Never, surely, did the boyhood and youth of one whose parents were, if not in affluent, at least in easy circumstances, pass with so little provision for amusement as did those of William Smith. Games generally bulk largely in a schoolboy's letters, but in the few that have survived from the brief school-days of this boy, there is not even a passing reference to football or cricket. The only exercise which he seems to have been at liberty to enjoy—and that from very early years-was riding. Each year, however, after leaving Tavistock, he used to take an autumn holiday with his mother and sisters. In 1844 and 1846 they went to Rydal; in 1847 they made a tour in Scotland; and in 1848 and 1849 they travelled in Ireland.

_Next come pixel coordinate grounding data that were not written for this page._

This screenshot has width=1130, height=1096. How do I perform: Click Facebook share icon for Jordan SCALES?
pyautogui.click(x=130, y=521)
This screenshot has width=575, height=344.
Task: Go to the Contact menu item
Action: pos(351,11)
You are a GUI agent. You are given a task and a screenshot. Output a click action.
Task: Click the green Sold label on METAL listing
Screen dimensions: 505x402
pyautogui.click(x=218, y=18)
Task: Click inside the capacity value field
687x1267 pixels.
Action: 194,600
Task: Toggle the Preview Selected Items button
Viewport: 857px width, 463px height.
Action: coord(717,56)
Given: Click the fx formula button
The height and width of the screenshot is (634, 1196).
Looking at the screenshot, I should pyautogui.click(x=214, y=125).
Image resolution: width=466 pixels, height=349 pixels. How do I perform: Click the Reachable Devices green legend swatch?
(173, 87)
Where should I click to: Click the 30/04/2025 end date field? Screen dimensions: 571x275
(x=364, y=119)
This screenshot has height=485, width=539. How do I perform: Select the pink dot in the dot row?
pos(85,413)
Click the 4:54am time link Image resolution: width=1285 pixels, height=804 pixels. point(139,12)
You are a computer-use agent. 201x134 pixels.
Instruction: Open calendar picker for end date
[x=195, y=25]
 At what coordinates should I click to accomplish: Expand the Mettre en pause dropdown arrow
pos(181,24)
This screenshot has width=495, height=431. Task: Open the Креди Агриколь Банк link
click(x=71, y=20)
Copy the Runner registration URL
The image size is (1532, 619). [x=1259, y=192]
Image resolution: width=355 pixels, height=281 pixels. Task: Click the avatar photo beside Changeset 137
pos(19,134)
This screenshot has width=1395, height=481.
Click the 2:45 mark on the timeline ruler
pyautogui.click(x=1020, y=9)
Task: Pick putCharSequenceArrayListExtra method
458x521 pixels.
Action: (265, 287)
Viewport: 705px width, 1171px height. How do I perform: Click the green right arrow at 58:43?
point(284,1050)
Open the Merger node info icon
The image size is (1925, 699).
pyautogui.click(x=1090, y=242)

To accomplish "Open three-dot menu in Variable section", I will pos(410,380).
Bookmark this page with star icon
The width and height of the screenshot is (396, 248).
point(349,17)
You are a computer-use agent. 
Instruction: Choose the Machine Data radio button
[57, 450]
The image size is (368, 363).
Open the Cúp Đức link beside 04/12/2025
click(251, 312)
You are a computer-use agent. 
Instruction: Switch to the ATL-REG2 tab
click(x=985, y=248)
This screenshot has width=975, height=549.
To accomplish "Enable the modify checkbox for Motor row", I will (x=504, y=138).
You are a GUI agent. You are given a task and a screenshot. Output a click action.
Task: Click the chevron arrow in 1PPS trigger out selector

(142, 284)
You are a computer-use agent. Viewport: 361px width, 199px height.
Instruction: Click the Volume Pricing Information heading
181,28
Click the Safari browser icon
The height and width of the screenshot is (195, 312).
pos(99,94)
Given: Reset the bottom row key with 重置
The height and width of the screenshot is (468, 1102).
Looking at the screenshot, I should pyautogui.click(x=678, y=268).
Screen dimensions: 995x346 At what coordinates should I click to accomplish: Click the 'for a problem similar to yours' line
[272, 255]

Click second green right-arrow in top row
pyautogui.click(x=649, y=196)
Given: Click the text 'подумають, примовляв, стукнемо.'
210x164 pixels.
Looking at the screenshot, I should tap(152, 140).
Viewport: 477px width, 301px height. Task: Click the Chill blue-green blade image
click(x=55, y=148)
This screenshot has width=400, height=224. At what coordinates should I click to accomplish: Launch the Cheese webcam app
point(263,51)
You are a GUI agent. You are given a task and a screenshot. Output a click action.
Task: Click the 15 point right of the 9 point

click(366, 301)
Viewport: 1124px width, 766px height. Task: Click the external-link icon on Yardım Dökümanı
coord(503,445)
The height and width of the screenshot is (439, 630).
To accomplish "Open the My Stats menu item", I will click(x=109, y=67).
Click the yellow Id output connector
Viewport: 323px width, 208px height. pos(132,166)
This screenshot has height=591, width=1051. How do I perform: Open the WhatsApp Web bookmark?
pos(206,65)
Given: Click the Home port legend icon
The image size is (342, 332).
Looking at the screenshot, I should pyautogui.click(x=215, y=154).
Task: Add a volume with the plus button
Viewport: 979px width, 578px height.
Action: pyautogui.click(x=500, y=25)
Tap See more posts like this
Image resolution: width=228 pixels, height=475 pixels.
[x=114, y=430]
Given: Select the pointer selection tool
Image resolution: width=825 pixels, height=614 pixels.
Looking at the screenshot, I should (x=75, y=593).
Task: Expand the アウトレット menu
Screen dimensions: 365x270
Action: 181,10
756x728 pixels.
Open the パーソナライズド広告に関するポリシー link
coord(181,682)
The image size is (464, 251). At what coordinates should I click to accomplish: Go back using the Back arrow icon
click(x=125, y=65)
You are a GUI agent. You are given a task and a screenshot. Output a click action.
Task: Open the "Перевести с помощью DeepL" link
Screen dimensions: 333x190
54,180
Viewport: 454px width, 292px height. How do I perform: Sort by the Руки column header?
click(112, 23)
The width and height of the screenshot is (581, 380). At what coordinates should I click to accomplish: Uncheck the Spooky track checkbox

The absence of active recreation does not seem to have been compensated for by a decided appetite for literature. True, he was at some pains-after his desire to go to a University had been sacrificed to his father's wish for him to enter the business-to carry on such studies as his limited opportunities allowed, and for a couple of years after he came of age he used to study with a private tutor; but he used books not so much from a love of literature, as from a desire for knowledge. His letters are not those of a bookish man; and long afterwards he remarked once to Mr White, who still holds an important, confidential appointment in the head office, "I don't read, I appropriate."

But he had one darling occupation-one, too, in the pursuit of which he had the good fortune to be encouraged by his father. He was passionately fond of music, and learned to play with some skill on the organ. This taste

was dominant with him throughout his life, and the last addition to his country seat at Greenlands in 1885 included the conversion of the kitchen into a large organ-room, in which was placed a fine instrument by Willis.

It is perhaps fruitless to speculate what his life might have been, and to what level he might have risen, had William Smith been allowed to follow his inclination in the choice of a profession. There are few parents who

think it wise to thwart the decided prepossession of their sons for definite callings-few that do not rejoice when such prepossession for a worthy vocation is shown. Still, looking back over the circumstances surrounding Smith in boyhood and manhood, it is difficult to see matter for regret in the obstacles placed in the way of fulfilling his ambition. One cannot but see that his was a character requiring external pressure to develop it: had he become a clerk in Holy Orders, he might have filled a rural incumbency, with diligence indeed, and with profit for his own soul and the souls of his parishioners, but his light would not have shone before men, showing how pure and lofty principles can be successfully carried into the highest and most complex conditions of modern government. His private friends and parishioners might have gained something, but the public could not but have failed to lose much. In the last year of his life, in reply to a letter from his old friend, the Rev. H. H. D'Ombrain, vicar of Westwell, congratulating him on his appointment to the Wardenship of the Cinque Ports, an honorary post reserved for the highest in the service of the State, Smith wrote: "Our courses in life have been very different, but if I had had my choice at twenty-one, I should have been as you are." There comes to mind a story told of old John Brown, the minister of Haddington, to whom a conceited young fellow, who thought himself too good for his calling, had expressed his ardent

CORRESPONDENCE WITH INCE.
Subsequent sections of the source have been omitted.